GitLab is a comprehensive DevOps platform that provides tools for source code management, continuous integration/continuous deployment (CI/CD), and collaborative project management. It enables development teams to streamline their workflow, improve code quality, and accelerate delivery by providing an integrated suite of tools within a single platform.

Why Gitlab?

  • Complete DevOps Platform – From source code management to CI/CD, GitLab covers the entire pipeline development lifecycle.
  • Collaboration & Version Control – GitLab enables real-time collaboration with powerful version control features.
  • Continuous Integration & Deployment – Automates testing, building, anddeployment to ensure rapid and reliable delivery.
  • Security & Compliance – Built-in tools for code quality checks, vulnerability management, and compliance auditing.

How Fyrefuse Uses Gitlab?

In Fyrefuse, GitLab versioning plays a key role in integrating custom UDFs (User-Defined Functions) and Spark jobs into the pipeline designer. This enables users to extend the capabilities of their pipelines by incorporating advanced transformations where traditional SQL syntax falls short. By leveraging custom Python-based logic, users can seamlessly integrate more complex data processing tasks, enhancing the flexibility and power of their data pipelines.

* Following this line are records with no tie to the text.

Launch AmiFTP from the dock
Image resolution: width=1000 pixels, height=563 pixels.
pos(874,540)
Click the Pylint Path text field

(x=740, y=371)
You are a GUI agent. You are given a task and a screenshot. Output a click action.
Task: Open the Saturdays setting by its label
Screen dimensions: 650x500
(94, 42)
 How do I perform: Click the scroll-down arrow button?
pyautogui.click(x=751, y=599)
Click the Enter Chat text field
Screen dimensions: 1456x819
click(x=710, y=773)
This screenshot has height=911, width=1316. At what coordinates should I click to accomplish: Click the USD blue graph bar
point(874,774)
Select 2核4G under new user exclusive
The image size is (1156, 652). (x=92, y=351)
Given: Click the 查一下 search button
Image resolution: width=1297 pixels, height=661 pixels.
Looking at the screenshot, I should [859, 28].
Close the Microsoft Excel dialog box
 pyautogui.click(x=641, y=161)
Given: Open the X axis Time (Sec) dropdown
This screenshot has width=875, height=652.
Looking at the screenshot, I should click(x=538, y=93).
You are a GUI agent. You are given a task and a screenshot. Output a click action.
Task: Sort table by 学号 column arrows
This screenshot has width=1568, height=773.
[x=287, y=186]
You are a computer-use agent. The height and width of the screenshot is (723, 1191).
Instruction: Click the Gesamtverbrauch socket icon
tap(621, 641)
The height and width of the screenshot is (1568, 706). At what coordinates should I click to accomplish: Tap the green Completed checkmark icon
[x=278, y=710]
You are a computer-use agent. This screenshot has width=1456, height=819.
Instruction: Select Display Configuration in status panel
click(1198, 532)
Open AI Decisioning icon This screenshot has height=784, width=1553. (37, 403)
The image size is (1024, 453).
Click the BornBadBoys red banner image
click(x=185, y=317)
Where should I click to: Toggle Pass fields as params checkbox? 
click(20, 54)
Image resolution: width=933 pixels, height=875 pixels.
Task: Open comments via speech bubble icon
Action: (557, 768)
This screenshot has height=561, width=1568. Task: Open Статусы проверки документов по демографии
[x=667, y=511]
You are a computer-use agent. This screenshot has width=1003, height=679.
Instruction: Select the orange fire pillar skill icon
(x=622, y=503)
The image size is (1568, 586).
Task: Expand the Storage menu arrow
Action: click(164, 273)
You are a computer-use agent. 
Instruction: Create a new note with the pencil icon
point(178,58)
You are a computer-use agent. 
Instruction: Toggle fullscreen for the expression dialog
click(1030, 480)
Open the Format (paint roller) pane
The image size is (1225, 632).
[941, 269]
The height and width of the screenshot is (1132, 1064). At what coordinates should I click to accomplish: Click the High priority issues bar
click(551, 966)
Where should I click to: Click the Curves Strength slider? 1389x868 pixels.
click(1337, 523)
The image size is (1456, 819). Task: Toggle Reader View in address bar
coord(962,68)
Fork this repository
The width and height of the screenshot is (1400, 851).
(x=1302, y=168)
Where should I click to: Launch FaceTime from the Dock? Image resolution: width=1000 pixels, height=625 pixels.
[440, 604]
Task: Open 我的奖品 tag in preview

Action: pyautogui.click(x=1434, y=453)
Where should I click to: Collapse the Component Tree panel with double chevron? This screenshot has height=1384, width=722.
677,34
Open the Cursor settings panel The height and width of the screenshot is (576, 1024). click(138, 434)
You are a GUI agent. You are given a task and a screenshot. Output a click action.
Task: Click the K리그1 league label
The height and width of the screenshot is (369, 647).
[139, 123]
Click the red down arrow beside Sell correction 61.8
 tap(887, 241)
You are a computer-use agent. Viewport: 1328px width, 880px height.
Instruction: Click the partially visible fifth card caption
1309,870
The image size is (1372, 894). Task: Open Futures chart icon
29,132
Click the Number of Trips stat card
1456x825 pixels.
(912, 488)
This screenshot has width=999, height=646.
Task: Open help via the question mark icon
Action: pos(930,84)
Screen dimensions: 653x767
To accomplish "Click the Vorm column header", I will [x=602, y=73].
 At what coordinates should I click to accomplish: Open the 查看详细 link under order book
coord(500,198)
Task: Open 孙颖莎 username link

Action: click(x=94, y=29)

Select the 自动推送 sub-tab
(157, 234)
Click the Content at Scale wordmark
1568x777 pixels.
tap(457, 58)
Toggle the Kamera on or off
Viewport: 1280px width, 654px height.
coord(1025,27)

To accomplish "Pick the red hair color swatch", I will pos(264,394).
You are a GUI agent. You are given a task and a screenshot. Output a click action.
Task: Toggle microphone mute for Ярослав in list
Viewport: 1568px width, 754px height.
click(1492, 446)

With GitLab in Fyrefuse, you get:

  • Streamlined DevOps Integration – Automate the deployment and orchestration of data pipeline jobs alongside your CI/CD processes.
  • Version Control for UDFs & Custom Code – Utilize GitLab’s version control features to track and manage changes to UDFs and custom scripts that are imported as jobs in data pipelines.

Quick Start

To begin integrating GitLab with Fyrefuse, you'll need to connect your GitLab account. Follow these steps to set up the integration:

  1. Generate a GitLab Personal Access Token - Head to your GitLab account settings and create a personal access token with the necessary permissions (e.g., api, read_user, write_repository).
  2. Connect GitLab to Fyrefuse - In the Fyrefuse dashboard, navigate to the Job stores menù. Paste your generated GitLab personal access token and authenticate the connection
  3. Select Your Repository - Once connected, choose the GitLab repository where your custom UDFs, Spark jobs, or other relevant code are stored. This allows Fyrefuse to track and deploy these resources as part of your pipeline configuration.
  4. Start Using GitLab Resources - After the connection is set up, you can seamlessly incorporate GitLab-managed custom code into your pipelines.